For 40 minutes of Sunday’s game against league leaders Arsenal, Liverpool looked like they have looked away from home for a little too many games this season. There was little splash, the away team led 2-0, and the Reds seemed to sleep into another disappointing performance.
It was also very quiet in the stands – as it can be when the team plays poorly, does not create anything and time simply passes.
But then there was an episode that set Anfield on fire. Granit Xhaka and Trent Alexander-Arnold ended up in a huddle on the touchline, and after that it was much more like the “old Liverpool” that we have become accustomed to, both on the pitch and in the stands.
– When the Anfield crowd is asleep, you don’t wake them up. You leave them alone. Xhaka woke up the crowd, said Gary Neville from the commentator’s place in Sky Sports’ broadcast.
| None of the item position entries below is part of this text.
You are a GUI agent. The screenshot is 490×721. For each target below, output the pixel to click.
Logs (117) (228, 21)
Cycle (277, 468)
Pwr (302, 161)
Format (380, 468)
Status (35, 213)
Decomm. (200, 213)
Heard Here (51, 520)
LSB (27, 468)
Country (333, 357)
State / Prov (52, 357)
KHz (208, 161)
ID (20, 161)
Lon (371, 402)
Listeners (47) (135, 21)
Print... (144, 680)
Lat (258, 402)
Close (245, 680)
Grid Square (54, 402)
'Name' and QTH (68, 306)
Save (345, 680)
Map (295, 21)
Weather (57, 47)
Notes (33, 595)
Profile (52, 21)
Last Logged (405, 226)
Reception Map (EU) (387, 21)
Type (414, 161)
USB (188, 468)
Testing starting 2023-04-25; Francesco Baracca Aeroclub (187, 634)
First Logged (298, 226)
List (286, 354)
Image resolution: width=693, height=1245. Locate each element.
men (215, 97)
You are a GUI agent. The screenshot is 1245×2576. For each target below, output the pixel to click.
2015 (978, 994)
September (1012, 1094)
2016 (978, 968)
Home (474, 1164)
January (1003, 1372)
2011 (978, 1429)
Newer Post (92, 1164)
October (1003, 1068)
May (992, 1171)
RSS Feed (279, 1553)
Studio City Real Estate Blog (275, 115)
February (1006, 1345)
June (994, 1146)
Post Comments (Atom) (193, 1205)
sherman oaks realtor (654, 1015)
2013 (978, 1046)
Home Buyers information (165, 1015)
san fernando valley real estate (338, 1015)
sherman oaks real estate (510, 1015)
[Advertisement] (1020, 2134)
– I just can’t understand why he did it, not at all. It would have been a big part of Mikel Arteta’s pre-team speech. The fact that players lay down a bit to waste time was sensible, but the audience woke up here, he continued.
See the situation below:
Not the first time
That this happened exactly in a match between Liverpool and Arsenal is a bit strange – since the same thing also happened last season. Back then, it was Mikel Arteta who got into an argument with Jürgen Klopp, and made Anfield really loud. Back then, the Reds eventually won 4-0, but it had long been a close and uneventful match.
– It was very reminiscent of the home game against Arsenal last season, when it was a rather boring game where not much happened, and Liverpool struggled to come to life before Mikel Arteta chose to argue with Klopp on the sidelines. On Sunday, they can thank Granit Xhaka, said James Pearce in The Athletics podcast “Walk On”.
The situation with Arteta and Klopp in 2021:
– You also have to give praise to Klopp’s players and how they responded, because they got a helping hand from that moment. It just made it much more incendiary, tougher, and confrontational. It gave the supporters someone to rally against, and someone to rally behind, so it was hardly a coincidence that it only took a few minutes for Liverpool to reduce. That set the tone for the second half, he says.
As the match developed, and especially towards the end, it was Liverpool who came closest to victory and all three points. It finally ended 2-2 this time.
– I know that’s the way Xhaka plays, but I think it was incredibly stupid of him, because if you’re Arsenal in that situation, leading 2-0 and in full control, then for me it was just stupid to wake the beast, Pearce said.